How can I do this, maybe it has something to do with PHP Tokenizer?

I'm actually trying to make a simple formula interpreter so a() and b() will be replaced by ln() and exp(). I don't want to write a tokenizer and parser from scratch.

hidarikani
  • 1,121
  • 1
  • 11
  • 25
  • Do you care about the order of those possible inputs? – hoppa Aug 08 '11 at 09:07
  • An example of the function you would allow and a function that should not pass should be added to your question. Note the use of eval should not be taken lightly. – Lawrence Cherone Aug 08 '11 at 09:11
  • 2
    Thats why he wants to sanitize beforehand I suspect ;) – hoppa Aug 08 '11 at 09:11
  • I'm trying to make a simple formula interpreter so a() and b() will be replaced by ln() and exp(). – hidarikani Aug 08 '11 at 09:13
  • Do you need to check syntax before eval'ing or are you just concerned that not other code is being executed? – hakre Aug 08 '11 at 09:17
  • The PHP script will exit if I eval invalid code and I don't want that. I would like to display errors to the user: 'No matching bracket, try again'. – hidarikani Aug 08 '11 at 09:30

5 Answers5

3

As far as validation is concerned, the following character tokens are valid:

operator: [/*+-]
funcs:    (a\(|b\()
brackets: [()]
numbers:  \d+(\.\d+)?
space:    [ ]

A simple validation could then check if the input string matches any combination of these patterns. Because the funcs token is pretty precise and it does not clash much with other tokens, this validation should be quite stable w/o the need implementing any syntax/grammar already:

$tokens = array(
    'operator' => '[/*+-]',
    'funcs' => '(a\(|b\()',
    'brackets' => '[()]', 
    'numbers' => '\d+(\.\d+)?',
    'space' => '[ ]',
);

$pattern = '';
foreach($tokens as $token)
{
    $pattern .= sprintf('|(?:%s)', $token);
}
$pattern = sprintf('~^(%s)*$~', ltrim($pattern, '|'));

echo $pattern;

Only if the whole input string matches against the token based pattern, it validates. It still might be syntactically wrong PHP, put you can ensure it only is build upon the specified tokens:

~^((?:[/*+-])|(?:(a\(|b\())|(?:[()])|(?:\d+(\.\d+)?)|(?:[ ]))*$~

If you build the pattern dynamically - as in the example - you're able to modify your language tokens later on more easily.
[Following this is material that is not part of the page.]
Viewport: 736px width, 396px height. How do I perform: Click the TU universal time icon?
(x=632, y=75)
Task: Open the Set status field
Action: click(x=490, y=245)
Additionally this can be the first step to your own tokenizer / lexer. The token stream can then passed on to a parser which can syntactically validate and interpret it. That's the part user187291 wrote about.

Alternatively to writing a full lexer+parser, and you need to validate the syntax, you can formulate your grammar based on tokens as well and then do a regex based token grammar on the token representation of the input.
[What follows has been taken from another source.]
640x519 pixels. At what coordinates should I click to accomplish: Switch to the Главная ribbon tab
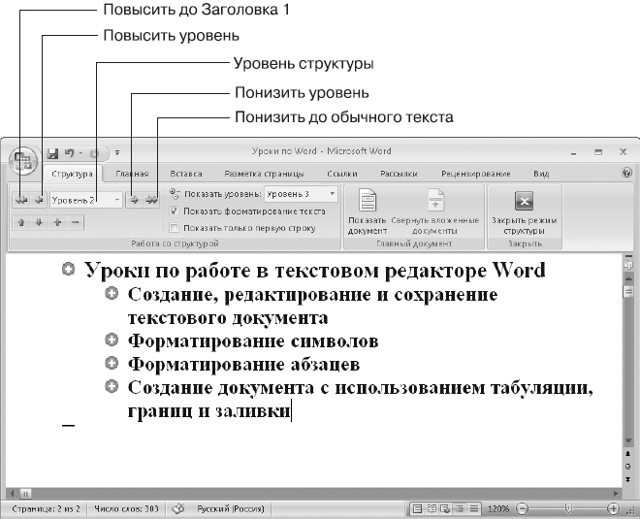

The tokens are the words you use in your grammar. You will need to describe parenthesis and function definition more precisely then in tokens, and the tokenizer should follow more clear rules which token supersedes another token. The concept is outlined in another question of mine. It uses regex as well for grammar formulation and syntax validation, but it still does not parse. In your case eval would be the parser you're making use of.

Community
  • 1
  • 1
hakre
  • 193,403
  • 52
  • 435
  • 836
  • [Simulate php array language construct or parse with regexp?](http://stackoverflow.com/questions/3267951/simulate-php-array-language-construct-or-parse-with-regexp/3268443#3268443) – hakre Jan 05 '12 at 23:24
2

Parser generators have indeed already been written for PHP, and "LIME" in particular comes with the typical "calculator" example, which would be an obvious starting point for your "mini language": http://sourceforge.net/projects/lime-php/

It's been years since I last played with LIME, but it was already mature & stable then.

Notes:

1) Using a full-on parser generator gives you the advantage of avoiding PHP eval() entirely if you wish - you can make LIME emit a parser which effectively provides an "eval" function for expressions written in your mini language (with validation baked in). This gives you the additional advantage of allowing you to add support for new functions, as needed.

2) It may seem like overkill at first to use a parser generator for such an apparently small task, but once you get the examples working you'll be impressed by how easy it is to modify and extend them. And it's very easy to underestimate the difficulty of writing a bug-free parser (even a "trivial" one) from scratch.

Peter
  • 2,526
  • 1
  • 23
  • 32
  • @stereofrog - Sorry, I misread the change history. The link should at least work, now, although I know it doesn't match the preferred format (for some reason bracketed links aren't being rendered properly for me in Chrome). – Peter Aug 08 '11 at 10:35
0

yes, you need the Tokenizer, or something similar, but it's only part of the story. A tokenizer (more commonly called "lexer") can only read and parse elements of an expression, but has no means to detect that something like "foo()+*bar)" is invalid. You need the second part, called parser which would be able to arrange tokens in a kind of a tree (called "AST") or provide an error message when failing to do so. Ironically, once you've got a tree, "eval" is not needed anymore, you can evaluate your expression directly from the tree.

I would recommend you to write a parser by hand because it's a very useful exercise and a lot of fun. Recursive descent parsers are quite easy to program.

user187291
  • 53,363
  • 19
  • 95
  • 127
  • I agree that writing a parser by hand is fun, and is part of basic training for any serious programmer. But if you're working "on the clock" it would be better IMO to re-use a pre-exiting parser generator and spend some of the time saved learning about (and playing with) grammar definitions. – Peter Aug 08 '11 at 09:44
  • I see your point, but I disagree in the case of parsers in particular. First, even if you're interested in learning how stuff works you are likely to make a few standard mistakes along the road to building a parser which is robust enough to determine whether a given string from the Big Bad Web may be safely passed to PHP eval() - and although we dislike ignorance we also dislike vulnerable web applications. Second, I don't think it's possible to use a parser generator (even superficially) without learning something new and useful, even if you ultimately decide on another approach. – Peter Aug 08 '11 at 10:28
0

You could use token_get_all(), inspect each token, and abort at the first invalid token.

rid
  • 61,078
  • 31
  • 152
  • 193
0

hakre's answer, using regexes is a nice solution, but is a wee bit complicated. Also handling a whitelist of functions becomes rather messy. And if this does go wrong it could have a very nasty effect on your system.

Is there a reason you don't use the javascript 'eval' instead?

symcbean
  • 47,736
  • 6
  • 59
  • 94